Last month, they closed on the purchase of their first home – a 1,346 square foot, three-bedroom, two-bathroom house in Baton Rouge Parish, just outside of the Baton Rouge city limits. They chose a house with an extra bedroom for the baby they are hoping to have someday and have been able to shave over $200 off their monthly expenses with a monthly mortgage payment of $976.

How did they do it? A combination of goal-setting, research, making tradeoffs and a rural development loan with a 0% down payment.

Before they were ready to house hunt, there was a longer process of preparing themselves to be homeowners. It started with educating themselves about the home-buying process. Courtney started with the basics of building her credit– first, opening a checking account and then building her credit over a two-year period.
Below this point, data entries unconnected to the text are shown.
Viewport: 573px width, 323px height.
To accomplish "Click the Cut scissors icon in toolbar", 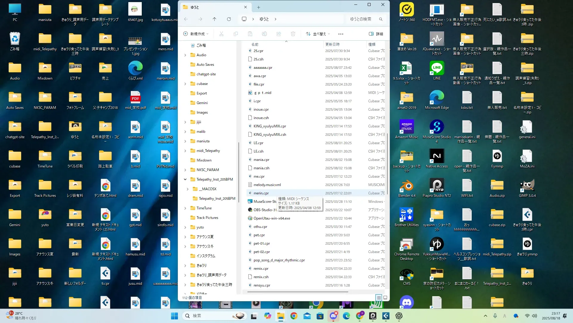I will click(221, 34).
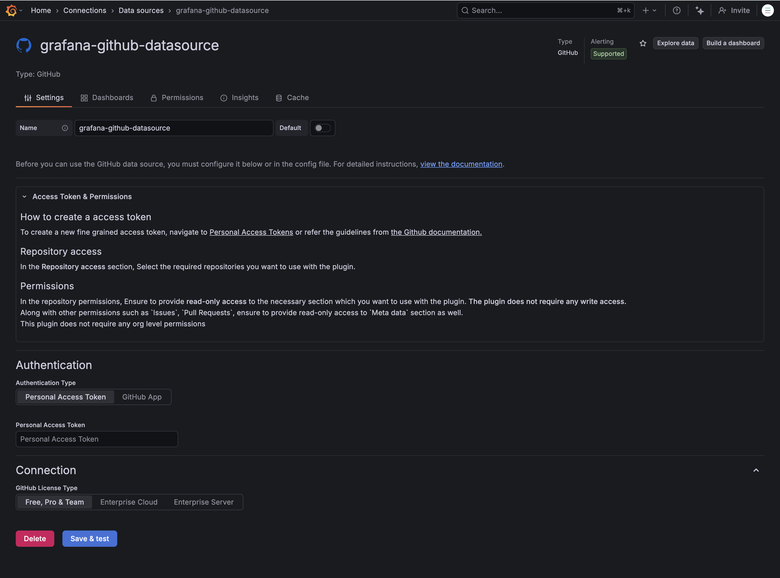Viewport: 780px width, 578px height.
Task: Star this data source as favorite
Action: pos(643,43)
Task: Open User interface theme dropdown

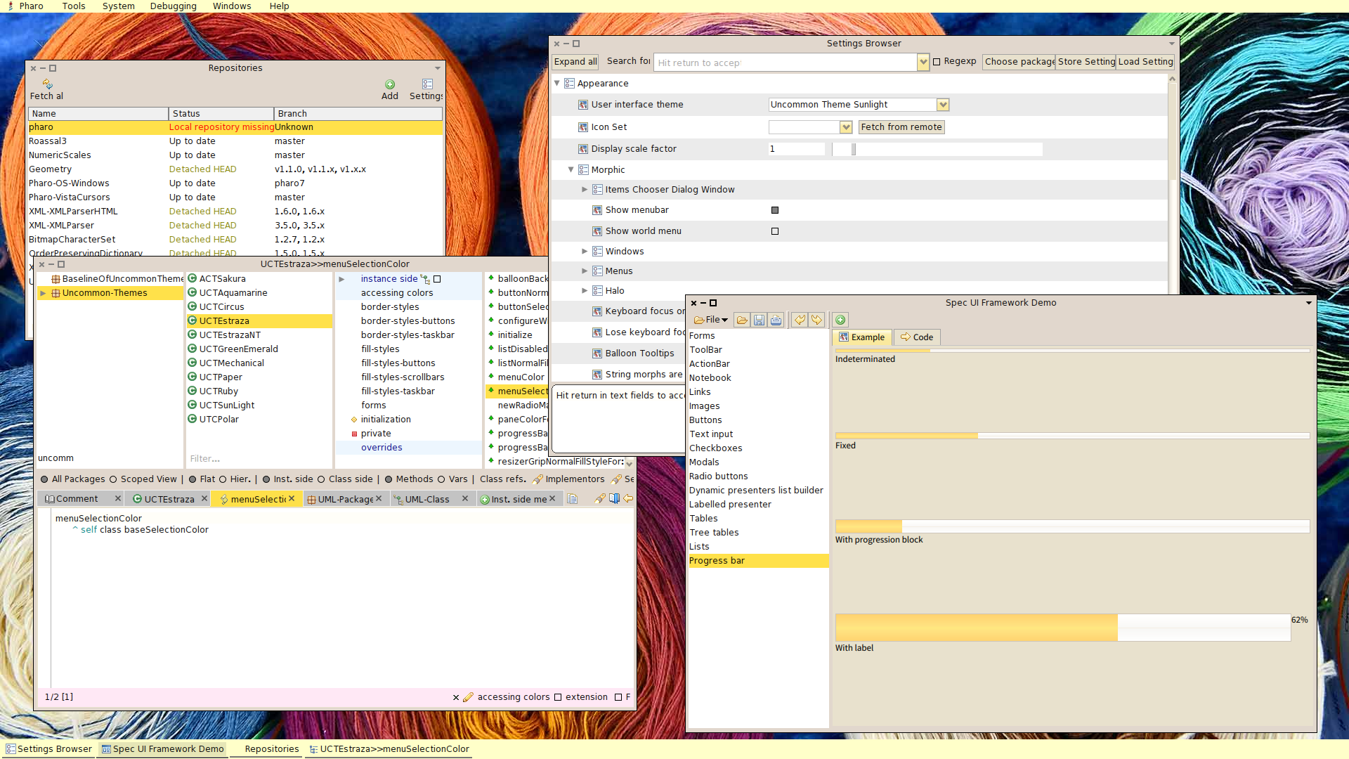Action: [x=943, y=105]
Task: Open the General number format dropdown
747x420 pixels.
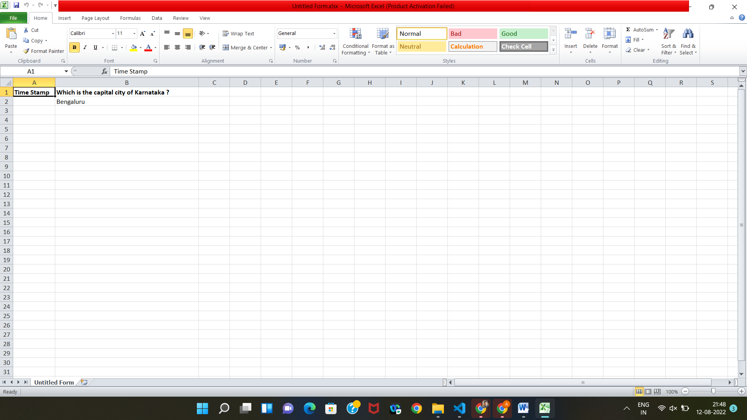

“It takes time. You have to be patient and you have to sacrifice,” Courtney advises. “We still had a life, we still went to movies – but part of me wanted to go back to school and that meant taking on student loans. I couldn’t go.”

Having honest conversations with each other about their finances was also a key to staying focused on their priorities. Karl and Courtney put off a wedding, for the time being, to keep their expenses in check and buy a home.

“Be transparent,” Karl explains, “Be willing to look each other in the eye and figure out where you’re falling short. If you can sit down and figure it out, you keep hope alive. You keep trying.”

Courtney also stressed the importance of continuing to try. “Being low-income, you can research what is available and find knowledgeable people who can help you,” Courtney explains.  After the first lender that Courtney reached out to wasn’t being responsive, Courtney found another lender through her realtor. “Trying different ways helped me find a lender who was able to talk to me for over an hour and take me step-by-step to understand how to do it.”

Once they knew they could get the financing, they started looking at houses in their price range.  They found homes they could afford, but that had been flooded in the storms that came through Baton Rouge in 2016 and required flood insurance that would cost another $6,000 per year. They looked in other areas, but “had to scale back on what they wanted,” Karl explained. “We found a great house, but you have to sacrifice something.”

house

Courtney agreed, “We became willing, for our first house, to get into something we could grow out of.”